Friday, 9 March 2018

Do you have a 'rider' to prepare interviewees?

Post-Oscars, 'riders' seem to be all over the news.

I've always taken great care in ensuring all participants about to be involved in a knowledge transfer interview, understand the process and my role.

This is for a few of reasons. 

  • As a facilitator, I want the trust of everyone involved 
  • That they know they will have control over any written outputs*.
  • I need them to put aside plenty of time to have a meaningful, in-depth conversation and not worry about missing a meeting
  • They may think about others that they would like to be involved, in addition to those who may have an obvious need to be involved.
  • I always audio record discussions, with permission. After explaining this is purely to ensure that I create an accurate representation of what was discussed (I can't take verbatim notes of a 3 hour discussion).
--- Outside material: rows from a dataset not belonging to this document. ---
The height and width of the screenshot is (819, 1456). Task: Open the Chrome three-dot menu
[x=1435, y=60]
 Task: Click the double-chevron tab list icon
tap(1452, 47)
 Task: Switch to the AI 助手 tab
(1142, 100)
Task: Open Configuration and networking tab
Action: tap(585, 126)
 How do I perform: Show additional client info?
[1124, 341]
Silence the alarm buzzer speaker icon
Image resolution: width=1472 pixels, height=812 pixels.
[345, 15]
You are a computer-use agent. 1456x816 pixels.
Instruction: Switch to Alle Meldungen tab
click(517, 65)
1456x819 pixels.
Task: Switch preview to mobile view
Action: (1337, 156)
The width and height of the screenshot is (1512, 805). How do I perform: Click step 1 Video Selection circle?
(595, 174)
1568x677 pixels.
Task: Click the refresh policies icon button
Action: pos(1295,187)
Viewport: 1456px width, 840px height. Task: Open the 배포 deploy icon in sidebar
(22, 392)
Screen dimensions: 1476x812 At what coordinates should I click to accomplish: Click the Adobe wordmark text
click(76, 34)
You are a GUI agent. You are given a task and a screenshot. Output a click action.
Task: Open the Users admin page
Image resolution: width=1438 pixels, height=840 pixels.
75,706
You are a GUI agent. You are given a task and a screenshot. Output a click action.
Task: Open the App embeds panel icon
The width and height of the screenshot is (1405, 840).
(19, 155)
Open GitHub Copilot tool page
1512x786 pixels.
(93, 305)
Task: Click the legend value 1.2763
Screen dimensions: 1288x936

I was prompted to mention this, as Josh Berhoff has written an interesting blog post about how to prepare an interviewee. Before he asks a question, he always says

'This interview is on the record. However, as we conduct the interview, if there is something you would like to share off the record, let me know at the time. Before I publish anything, I’ll share with you the passage that’s about you, so you can check that the facts are accurate and the quotes accurately reflect what you wanted to say. OK?'

This 'rider' is good journalistic advice and very necessary for anything that will be published in a public forum. * With his opening statement, Bernhoff retains control over what is written. Only the facts and direct quotes can be challenged by the interviewee before publication. This is very different for a knowledge transfer output, where the sentiment and nuance, as well as facts, can make a big difference to how the know-how is conveyed. 

The very best knowledge transfer 'interviews' are where there is a free-flowing dialogue between those that have deep expertise and those who have a need to know. In practice, the facilitator's role is critical in ensuring a deep-dive and all key topics are fully explored, but in a light-touch way.

Bernhoff's post contains a lot of sound advice for interviewers, but remember that his purpose is journalistic, not as a knowledge transfer facilitator.